> [Supplied passage]:
==*==
The Great Poems of the Bible: A Reader’s Companion with New Translations
James L. Kugel
(New York: Free Press, 1999) 352 pp., $23.00 (hardback)
When I first opened this collection of some of the most famous poems of the Bible, I turned immediately to Psalm 23, “The Lord is my shepherd; I shall not want.” This, I thought, would be the ultimate test of the book. How could the author possibly improve on the beloved King James Version of this poem? Why would he even bother to try?
And there I read: “The other translations in this book are my own, but I did not wish to forgo here the well-known, and altogether stunning, translation of Psalm 23 that appears in the King James (or ‘Authorized’) Version of the Bible.”
I offer my apologies for doubting the author, a former poetry editor for Harper’s and a professor of Hebrew literature at Harvard University. Kugel only enhances the poem with his extended essay on the differences between the familiar English translation and the meaning of the original Hebrew. He explains how this psalm differs from others (here the psalmist neither asks for anything nor offers thanks; he has no need to, as the first line suggests, for the Lord is his shepherd). The last line of the psalm—“I will dwell in the house of the Lord forever”—inspires a discourse on biblical evidence for the belief in resurrection.
==*==
> [Material provided]:
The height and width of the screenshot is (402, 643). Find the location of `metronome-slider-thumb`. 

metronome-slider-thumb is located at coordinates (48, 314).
==*==
> [Task goal]: Write out the book review from "The Great Poems" to "bother to try?", changing "collection" to "anthology".

> [Problem solution]:
The Great Poems of the Bible: A Reader’s Companion with New Translations
James L. Kugel
(New York: Free Press, 1999) 352 pp., $23.00 (hardback)
When I first opened this anthology of some of the most famous poems of the Bible, I turned immediately to Psalm 23, “The Lord is my shepherd; I shall not want.” This, I thought, would be the ultimate test of the book. How could the author possibly improve on the beloved King James Version of this poem? Why would he even bother to try?